Tout à fait. Je pense qu, vous dites et avec la situation qui prévaut sur le terrain, notamment au plan sécuritaire et aussi au plan économique, les États de l’AES réalisent que les choses ne sont pas aussi faciles. Et je pense que la réunion qui s’est tenue à Bamako entre le président de la Commission et les ministres des Affaires étrangères a vraiment permis de déblayer le terrain.

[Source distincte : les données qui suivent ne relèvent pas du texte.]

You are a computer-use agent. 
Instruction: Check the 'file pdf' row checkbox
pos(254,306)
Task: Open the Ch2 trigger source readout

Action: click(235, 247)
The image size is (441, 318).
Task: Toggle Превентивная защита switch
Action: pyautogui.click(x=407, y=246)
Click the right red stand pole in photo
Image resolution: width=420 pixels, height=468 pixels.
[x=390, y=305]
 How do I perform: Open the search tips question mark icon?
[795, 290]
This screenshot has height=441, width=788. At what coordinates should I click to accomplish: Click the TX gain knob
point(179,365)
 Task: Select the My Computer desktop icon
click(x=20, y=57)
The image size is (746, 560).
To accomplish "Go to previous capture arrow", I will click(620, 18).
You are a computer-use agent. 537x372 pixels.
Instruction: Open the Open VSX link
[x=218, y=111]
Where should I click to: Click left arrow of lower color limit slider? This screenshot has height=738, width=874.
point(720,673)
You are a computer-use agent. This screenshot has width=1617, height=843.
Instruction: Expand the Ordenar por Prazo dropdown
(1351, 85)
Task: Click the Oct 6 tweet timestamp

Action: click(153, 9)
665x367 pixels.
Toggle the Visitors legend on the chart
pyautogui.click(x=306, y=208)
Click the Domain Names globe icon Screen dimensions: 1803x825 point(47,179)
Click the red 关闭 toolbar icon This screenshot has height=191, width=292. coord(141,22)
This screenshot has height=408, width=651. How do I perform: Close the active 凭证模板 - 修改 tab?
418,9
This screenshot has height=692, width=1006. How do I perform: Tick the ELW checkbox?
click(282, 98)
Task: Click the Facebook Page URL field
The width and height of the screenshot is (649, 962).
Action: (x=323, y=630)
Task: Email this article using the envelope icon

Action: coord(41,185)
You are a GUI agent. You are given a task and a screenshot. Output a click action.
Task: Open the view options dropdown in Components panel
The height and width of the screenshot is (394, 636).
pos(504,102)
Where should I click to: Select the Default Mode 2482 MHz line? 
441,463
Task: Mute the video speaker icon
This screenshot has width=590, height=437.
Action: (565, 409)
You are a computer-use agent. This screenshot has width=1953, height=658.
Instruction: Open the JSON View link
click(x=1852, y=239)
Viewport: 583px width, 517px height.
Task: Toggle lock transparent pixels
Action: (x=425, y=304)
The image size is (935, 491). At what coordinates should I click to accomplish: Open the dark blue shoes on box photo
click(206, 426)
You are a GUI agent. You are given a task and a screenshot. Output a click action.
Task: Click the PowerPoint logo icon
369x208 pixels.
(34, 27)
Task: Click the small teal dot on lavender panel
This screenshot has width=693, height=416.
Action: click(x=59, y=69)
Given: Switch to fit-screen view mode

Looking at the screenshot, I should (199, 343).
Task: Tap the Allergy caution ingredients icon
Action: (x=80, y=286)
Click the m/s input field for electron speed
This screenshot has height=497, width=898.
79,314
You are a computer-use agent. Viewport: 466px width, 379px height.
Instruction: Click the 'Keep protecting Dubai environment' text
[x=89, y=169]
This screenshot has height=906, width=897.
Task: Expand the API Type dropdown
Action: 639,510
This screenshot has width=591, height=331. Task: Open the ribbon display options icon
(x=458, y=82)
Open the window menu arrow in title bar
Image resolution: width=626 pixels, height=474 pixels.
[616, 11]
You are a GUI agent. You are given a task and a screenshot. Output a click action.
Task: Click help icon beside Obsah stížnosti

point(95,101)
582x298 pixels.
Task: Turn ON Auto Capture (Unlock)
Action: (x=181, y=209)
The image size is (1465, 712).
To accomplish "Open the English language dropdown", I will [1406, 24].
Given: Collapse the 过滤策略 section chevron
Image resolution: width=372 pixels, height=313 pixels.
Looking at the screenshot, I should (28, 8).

Et comme l’a dit le président Tinubu dans son discours, il pense que tôt ou tard, les trois pays reviendront dans la maison mère.

Julius Maada Bio est un ancien militaire putschiste, vous le dites et  qui s’est converti à la démocratie puisqu’il y a presque 30 ans, il a quitté volontairement le pouvoir, puis il a été élu deux fois démocratiquement et promet aujourd’hui de ne pas faire de troisièmes mandats. Est-ce à dire que sur les questions constitutionnelles, il sera vigilant avec les onze autres États membres de la Cédéao ?

Il est obligé d’être vigilant parce qu’aujourd’hui, c’est lui qui est le gardien du respect de toutes les règles communautaires que la Cédéao s’est donnée en la matière. Vous avez rappelé qu’il a lui-même décidé de ne pas faire un troisième mandat et donc son rôle en tant que président en exercice, c’est de s’assurer au moins que la Cédéao respecte la démocratie et respecte les droits de l’homme.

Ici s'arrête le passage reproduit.